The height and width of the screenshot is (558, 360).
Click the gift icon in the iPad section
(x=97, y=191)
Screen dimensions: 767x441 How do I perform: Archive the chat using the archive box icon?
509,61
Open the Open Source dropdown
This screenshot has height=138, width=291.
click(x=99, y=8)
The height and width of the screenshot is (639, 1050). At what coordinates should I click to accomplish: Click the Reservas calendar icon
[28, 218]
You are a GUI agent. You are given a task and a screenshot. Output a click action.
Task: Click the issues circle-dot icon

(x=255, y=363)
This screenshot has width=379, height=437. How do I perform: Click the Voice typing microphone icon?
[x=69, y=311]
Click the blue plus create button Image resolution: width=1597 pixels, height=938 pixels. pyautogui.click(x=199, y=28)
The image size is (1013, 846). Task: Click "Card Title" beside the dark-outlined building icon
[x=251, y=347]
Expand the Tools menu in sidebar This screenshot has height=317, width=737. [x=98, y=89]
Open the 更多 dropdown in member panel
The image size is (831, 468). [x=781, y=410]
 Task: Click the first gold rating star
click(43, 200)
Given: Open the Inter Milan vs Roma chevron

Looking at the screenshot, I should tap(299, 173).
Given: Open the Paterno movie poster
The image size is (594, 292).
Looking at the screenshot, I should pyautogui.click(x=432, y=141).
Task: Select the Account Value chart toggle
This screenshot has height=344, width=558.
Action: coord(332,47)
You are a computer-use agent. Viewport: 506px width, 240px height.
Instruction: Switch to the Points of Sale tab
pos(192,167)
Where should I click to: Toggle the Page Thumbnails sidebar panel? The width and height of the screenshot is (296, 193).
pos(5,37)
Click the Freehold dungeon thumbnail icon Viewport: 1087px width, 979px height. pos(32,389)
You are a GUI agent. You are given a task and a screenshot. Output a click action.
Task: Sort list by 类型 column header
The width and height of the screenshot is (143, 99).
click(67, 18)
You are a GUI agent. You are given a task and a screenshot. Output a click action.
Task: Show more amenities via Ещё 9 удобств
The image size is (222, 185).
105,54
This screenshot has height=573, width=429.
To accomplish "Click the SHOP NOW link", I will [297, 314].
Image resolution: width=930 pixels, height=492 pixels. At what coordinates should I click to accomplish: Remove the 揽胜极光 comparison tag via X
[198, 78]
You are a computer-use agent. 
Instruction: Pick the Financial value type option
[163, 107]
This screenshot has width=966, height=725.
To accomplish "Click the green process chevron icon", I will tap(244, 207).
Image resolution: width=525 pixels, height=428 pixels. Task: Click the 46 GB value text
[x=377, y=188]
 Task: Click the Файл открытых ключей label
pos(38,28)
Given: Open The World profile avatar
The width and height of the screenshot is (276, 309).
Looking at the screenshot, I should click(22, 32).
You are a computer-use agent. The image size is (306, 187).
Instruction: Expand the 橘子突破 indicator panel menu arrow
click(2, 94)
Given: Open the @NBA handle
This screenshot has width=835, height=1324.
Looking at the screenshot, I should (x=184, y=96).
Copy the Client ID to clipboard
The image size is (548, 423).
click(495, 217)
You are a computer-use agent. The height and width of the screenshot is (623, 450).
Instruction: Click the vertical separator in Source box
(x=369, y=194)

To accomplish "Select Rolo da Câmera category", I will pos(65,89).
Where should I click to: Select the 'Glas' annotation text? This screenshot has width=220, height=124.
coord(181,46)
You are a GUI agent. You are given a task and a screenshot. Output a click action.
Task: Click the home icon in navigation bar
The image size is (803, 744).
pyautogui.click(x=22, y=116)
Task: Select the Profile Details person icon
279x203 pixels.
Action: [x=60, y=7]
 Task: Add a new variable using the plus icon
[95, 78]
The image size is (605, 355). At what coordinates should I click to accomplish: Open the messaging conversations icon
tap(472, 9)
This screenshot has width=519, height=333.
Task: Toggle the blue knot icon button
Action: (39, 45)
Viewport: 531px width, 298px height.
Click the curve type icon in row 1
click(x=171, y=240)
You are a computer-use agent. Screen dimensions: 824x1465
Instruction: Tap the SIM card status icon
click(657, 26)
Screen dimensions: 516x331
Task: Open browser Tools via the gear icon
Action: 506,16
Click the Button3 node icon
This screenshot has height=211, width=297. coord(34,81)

········

The task:
Starting at the line that contains "Open the 更多 dropdown in member panel" and stopping after the line that contains "Click the Freehold", write out every line exactly as it appears above, and no other line.

Answer to this problem:
Open the 更多 dropdown in member panel
The image size is (831, 468). [x=781, y=410]
 Task: Click the first gold rating star
click(43, 200)
Given: Open the Inter Milan vs Roma chevron

Looking at the screenshot, I should tap(299, 173).
Given: Open the Paterno movie poster
The image size is (594, 292).
Looking at the screenshot, I should pyautogui.click(x=432, y=141).
Task: Select the Account Value chart toggle
This screenshot has height=344, width=558.
Action: coord(332,47)
You are a computer-use agent. Viewport: 506px width, 240px height.
Instruction: Switch to the Points of Sale tab
pos(192,167)
Where should I click to: Toggle the Page Thumbnails sidebar panel? The width and height of the screenshot is (296, 193).
pos(5,37)
Click the Freehold dungeon thumbnail icon Viewport: 1087px width, 979px height. pos(32,389)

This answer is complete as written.